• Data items
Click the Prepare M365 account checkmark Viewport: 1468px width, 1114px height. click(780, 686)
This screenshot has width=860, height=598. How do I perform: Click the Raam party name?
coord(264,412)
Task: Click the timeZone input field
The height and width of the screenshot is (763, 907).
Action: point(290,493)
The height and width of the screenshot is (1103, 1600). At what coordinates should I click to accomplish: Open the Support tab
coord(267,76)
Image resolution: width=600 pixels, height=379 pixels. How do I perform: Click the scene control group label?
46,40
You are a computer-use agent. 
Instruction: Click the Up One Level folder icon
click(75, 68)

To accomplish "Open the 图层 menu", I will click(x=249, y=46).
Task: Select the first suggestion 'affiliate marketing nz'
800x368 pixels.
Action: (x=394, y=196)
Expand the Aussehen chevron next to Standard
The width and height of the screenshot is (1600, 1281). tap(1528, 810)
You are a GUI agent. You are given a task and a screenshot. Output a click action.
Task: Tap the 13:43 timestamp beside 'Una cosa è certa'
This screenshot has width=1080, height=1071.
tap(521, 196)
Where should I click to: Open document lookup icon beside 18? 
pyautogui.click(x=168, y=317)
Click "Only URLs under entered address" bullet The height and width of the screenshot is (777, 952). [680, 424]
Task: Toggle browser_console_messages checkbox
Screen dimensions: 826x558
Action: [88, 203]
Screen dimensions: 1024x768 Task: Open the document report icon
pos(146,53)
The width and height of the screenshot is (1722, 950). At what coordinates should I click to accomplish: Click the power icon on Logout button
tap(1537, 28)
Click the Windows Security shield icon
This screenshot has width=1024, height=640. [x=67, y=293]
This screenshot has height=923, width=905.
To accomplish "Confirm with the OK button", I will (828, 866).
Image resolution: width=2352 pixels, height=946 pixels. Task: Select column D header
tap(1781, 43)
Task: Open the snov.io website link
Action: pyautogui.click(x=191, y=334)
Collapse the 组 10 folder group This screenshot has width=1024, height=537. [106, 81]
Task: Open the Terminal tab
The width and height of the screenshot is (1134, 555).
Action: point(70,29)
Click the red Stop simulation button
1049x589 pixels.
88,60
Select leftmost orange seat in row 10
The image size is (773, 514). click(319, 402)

• Task prompt
A verbatim copy of the records above should be returned.

• Response to the exercise
Click the Prepare M365 account checkmark Viewport: 1468px width, 1114px height. click(780, 686)
This screenshot has width=860, height=598. How do I perform: Click the Raam party name?
coord(264,412)
Task: Click the timeZone input field
The height and width of the screenshot is (763, 907).
Action: point(290,493)
The height and width of the screenshot is (1103, 1600). At what coordinates should I click to accomplish: Open the Support tab
coord(267,76)
Image resolution: width=600 pixels, height=379 pixels. How do I perform: Click the scene control group label?
46,40
You are a computer-use agent. 
Instruction: Click the Up One Level folder icon
click(75, 68)

To accomplish "Open the 图层 menu", I will click(x=249, y=46).
Task: Select the first suggestion 'affiliate marketing nz'
800x368 pixels.
Action: (x=394, y=196)
Expand the Aussehen chevron next to Standard
The width and height of the screenshot is (1600, 1281). tap(1528, 810)
You are a GUI agent. You are given a task and a screenshot. Output a click action.
Task: Tap the 13:43 timestamp beside 'Una cosa è certa'
This screenshot has width=1080, height=1071.
tap(521, 196)
Where should I click to: Open document lookup icon beside 18? 
pyautogui.click(x=168, y=317)
Click "Only URLs under entered address" bullet The height and width of the screenshot is (777, 952). [680, 424]
Task: Toggle browser_console_messages checkbox
Screen dimensions: 826x558
Action: [88, 203]
Screen dimensions: 1024x768 Task: Open the document report icon
pos(146,53)
The width and height of the screenshot is (1722, 950). At what coordinates should I click to accomplish: Click the power icon on Logout button
tap(1537, 28)
Click the Windows Security shield icon
This screenshot has width=1024, height=640. [x=67, y=293]
This screenshot has height=923, width=905.
To accomplish "Confirm with the OK button", I will (828, 866).
Image resolution: width=2352 pixels, height=946 pixels. Task: Select column D header
tap(1781, 43)
Task: Open the snov.io website link
Action: pyautogui.click(x=191, y=334)
Collapse the 组 10 folder group This screenshot has width=1024, height=537. [106, 81]
Task: Open the Terminal tab
The width and height of the screenshot is (1134, 555).
Action: point(70,29)
Click the red Stop simulation button
1049x589 pixels.
88,60
Select leftmost orange seat in row 10
The image size is (773, 514). click(319, 402)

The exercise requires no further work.